TEXTO SELECIONADO:
Vistos, relatados e discutidos os autos em que são partes as acima indicadas, acordam os Ministros da Primeira Seção do Superior Tribunal de Justiça: ""Prosseguindo no jugamento, a Seção, por unanimidade, conheceu do conflito e declarou competente o Juízo da 17a. Vara da Seção Judiciária do Estado de Minas Gerais, o suscitante, nos termos do voto do Sr. Ministro Relator." Os Srs. Ministros Napoleão Nunes Maia Filho, Benedito Gonçalves, Assusete Magalhães, Sérgio Kukina, Regina Helena Costa e Gurgel de Faria votaram com o Sr. Ministro Relator. Ausente o Sr. Ministro Og Fernandes e, ocasionalmente, o Sr. Ministro Francisco Falcão." 

Brasília, 12 de junho de 2019(data do julgamento). 

RELATÓRIO 

O EXMO. SR. MINISTRO HERMAN BENJAMIN (Relator): Cuida-se de Conflito Negativo de Competência instaurado entre o Juízo da 2ª Vara Federal de Campinas (SP), suscitado, e o da 17ª Vara Federal da Seção Judiciária do Estado de Minas Gerais, suscitante, para processar e julgar o feito 1001868-13.2019.4.01.3800. 

Trata-se, na origem, de Ação Popular proposta por Felipe Torello Teixeira, advogado qualificado nos autos, contra a União, o Distrito Federal, o Estado de Minas Gerais e a Vale S.A., objetivando liminarmente o bloqueio de ativos financeiros dos réus no valor de R$ 4.000.000.000,00 (quatro bilhões de reais), e, ao final, a confirmação da tutela liminar, cumulada com a declaração de nulidade dos atos comissivos da Vale S.A. e omissivos da União, do Distrito Federal e do Estado de Minas Gerais, bem como a condenação dos réus: (1) a recuperar o meio ambiente degradado pelo rompimento da barragem da Vale S.A. no Município de Brumadinho – MG; (2) a pagar indenização compensatória dos danos materiais e morais, decorrentes do referido rompimento, no valor de R$ 4.000.000.000,00 (quatro bilhões de reais); (3) a pagar multa por dano ambiental, em montante a ser arbitrado por este Juízo. 

O juiz suscitado entendeu que o foro competente, na situação específica dos autos, não se enquadra na regra geral do domicílio do autor, haja vista que, em virtude da defesa do interesse coletivo, o processamento da ação seria mais bem realizado no local da ocorrência do ato que o cidadão pretende ver anulado. 

O juiz suscitante, por sua vez, defende que o julgamento poderá ser atribuído à Vara Federal do domicílio do peticionante. 

Parecer do Ministério Público, opinando pela competência do Juízo suscitado, às fls. 74-79. Cita-se sua ementa: Conflito Negativo de Competência. Ação Popular. Inteligência dos artigos 5º, inciso LXXIII, 109, §2º, ambos da CF/88; 51, § único, 52, § único, do CPC/2015, e 5º, §1º, da Lei 4.717/65. 

Competência Territorial. Aplicação do Princípio da “Perpetuatio Jurisdicionis”. Sendo igualmente competentes os Juízos do domicílio do autor ou onde houver ocorrido o dano (local do fato), o conflito encontra solução no princípio da “perpetuatio jurisdicionis. ” Precedentes. Parecer pelo conhecimento do conflito, proclamando-se a competência do Juízo suscitado.

INSTRUÇÕES:
a) Organize como uma lista JSON de strings, uma para cada linha e sem as linhas em branco, tudo o que vai da linha dos registros que contém "You are a GUI" até o fim dos registros. Deixe as imagens fora da resposta.
b) Retome o texto sobre o conflito de competência na ação popular a partir do ponto em que ele para.
O texto e os registros vêm de fontes diferentes.

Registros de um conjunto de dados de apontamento
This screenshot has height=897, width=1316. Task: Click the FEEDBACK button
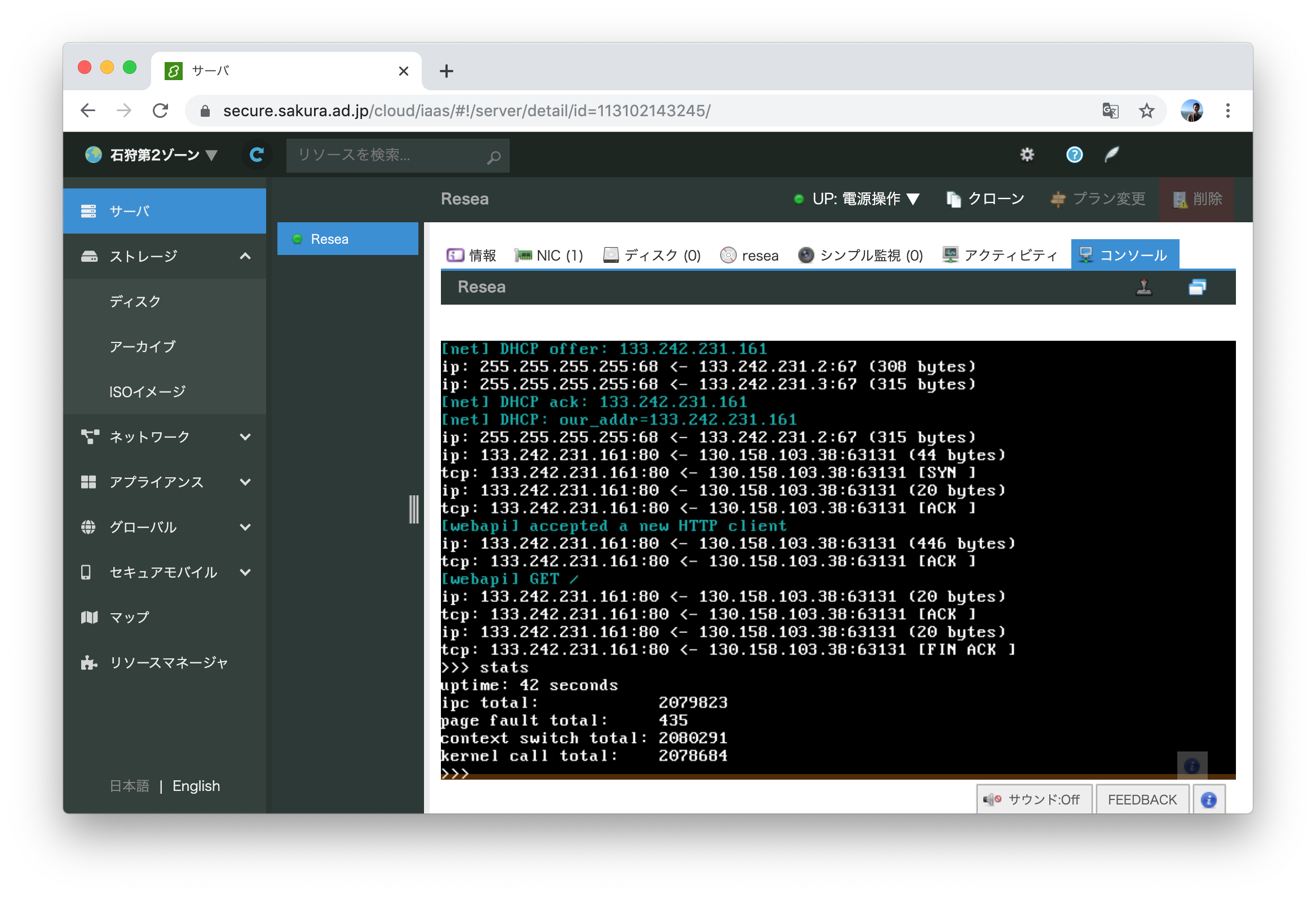pyautogui.click(x=1142, y=799)
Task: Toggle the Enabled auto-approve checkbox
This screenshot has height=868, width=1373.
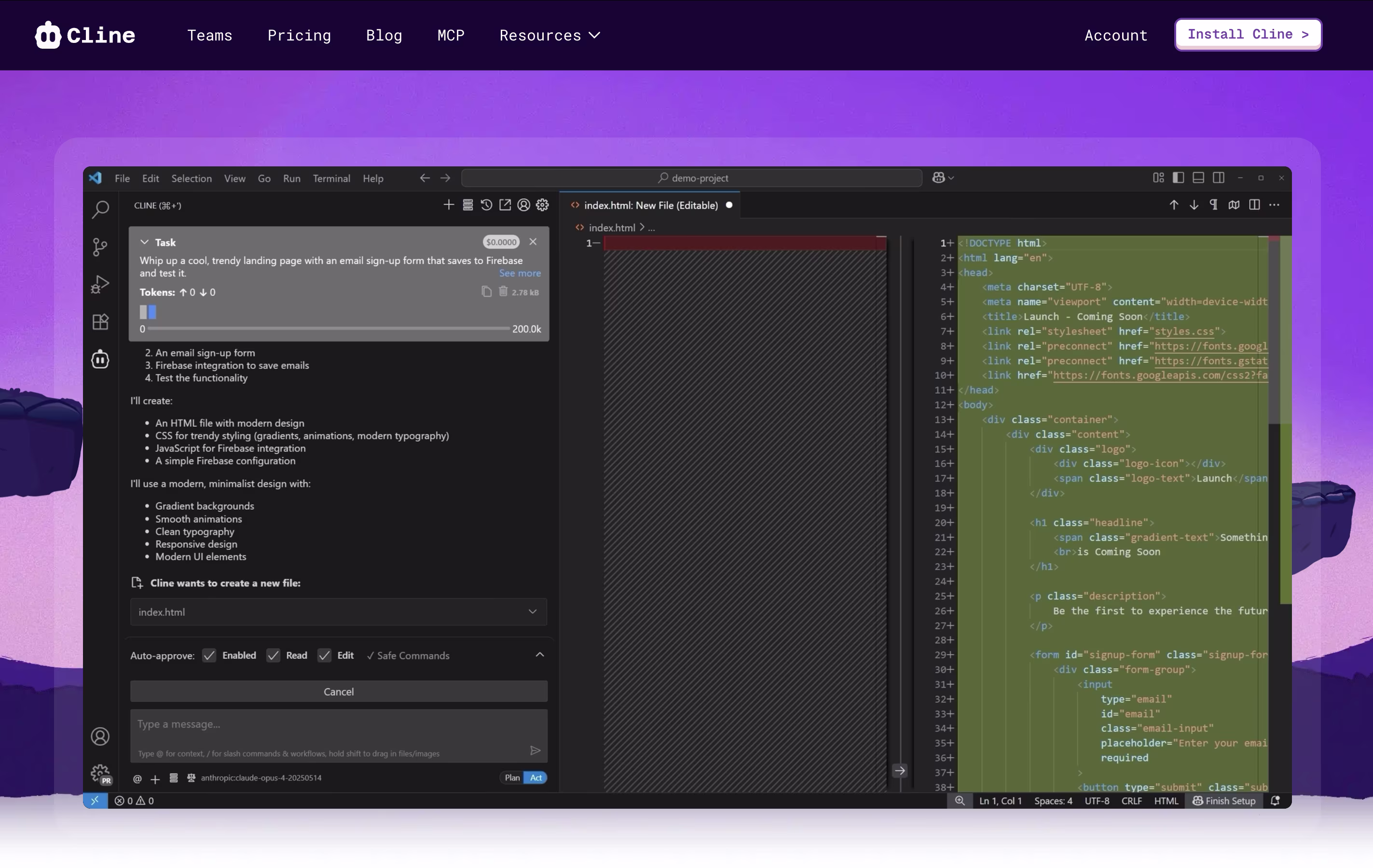Action: pos(209,655)
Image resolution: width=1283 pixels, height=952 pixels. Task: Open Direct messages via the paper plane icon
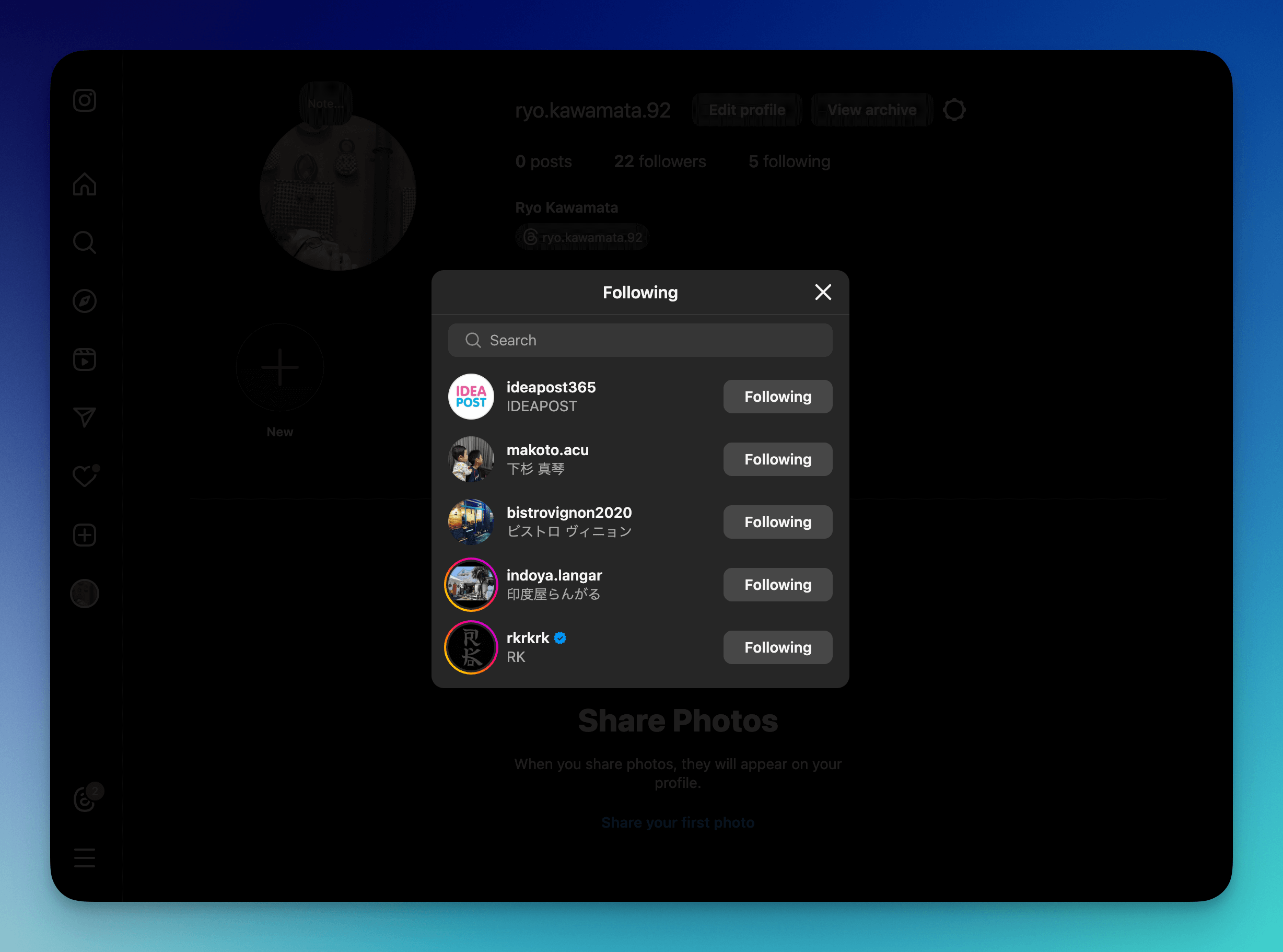tap(84, 419)
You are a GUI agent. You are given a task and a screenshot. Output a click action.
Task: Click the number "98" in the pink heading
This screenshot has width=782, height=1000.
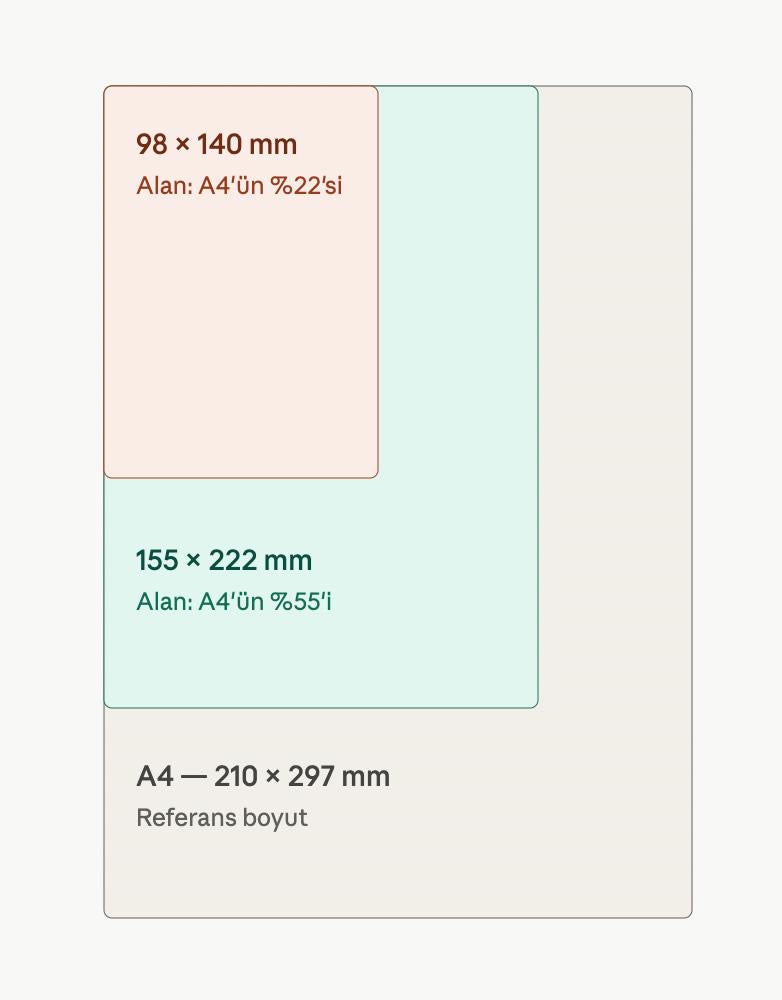(x=152, y=144)
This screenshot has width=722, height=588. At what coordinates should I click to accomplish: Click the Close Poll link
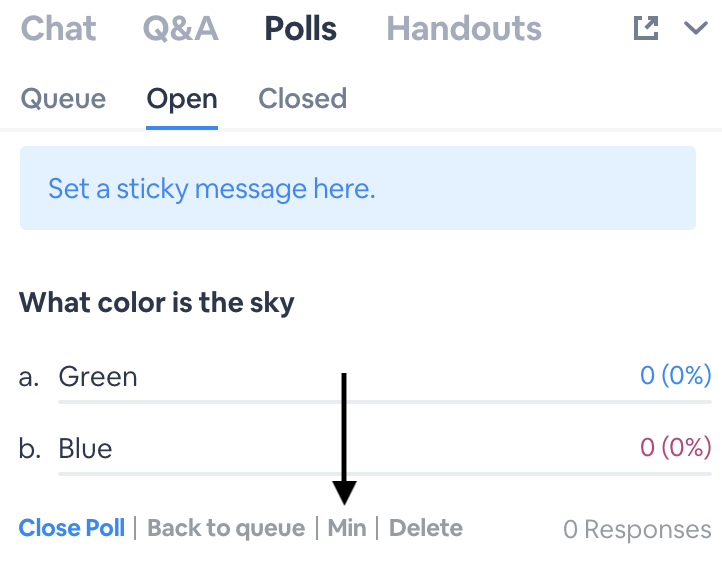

RESPOSTAS EM ORDEM:
a)
[
  "You are a GUI agent. You are given a task and a screenshot. Output a click action.",
  "Task: Click the number \"98\" in the pink heading",
  "This screenshot has width=782, height=1000.",
  "(x=152, y=144)",
  "This screenshot has width=722, height=588. At what coordinates should I click to accomplish: Click the Close Poll link"
]

b)
Na seção de julgamento do dia 22/5/2019, o Min. Og Fernandes apresentou voto-vogal, com a proficiência que lhe é costumeira, entendendo ser competente o Juízo suscitante. 

É o relatório. 

VOTO 

O EXMO. SR. MINISTRO HERMAN BENJAMIN (Relator): Os autos foram recebidos neste Gabinete em 16.4.2019. Voto realinhado após debates realizados na sessão de julgamento da Primeira Sessão de 22.5.2019, e voto-vogal lavrado pelo eminente Ministro Og Fernandes. 

Na instância de origem, o autor da ação pleiteou o deferimento de liminar para bloqueio de ativos financeiros dos réus no valor de R$ 4.000.000.000,00 (quatro bilhões de reais). 

Contudo, neste momento, o STJ aprecia apenas o Conflito de Competência. 

A respeito da competência para analisar este tipo de ação, verifica-se que há discussão acerca da possibilidade de os cidadãos ingressarem com pretensões do mesmo gênero por todo o Brasil, com decisões divergentes. E, por outro lado, questiona-se a existência do interesse do cidadão de ingressar com o remédio constitucional, com maior facilidade, em seu próprio domicílio.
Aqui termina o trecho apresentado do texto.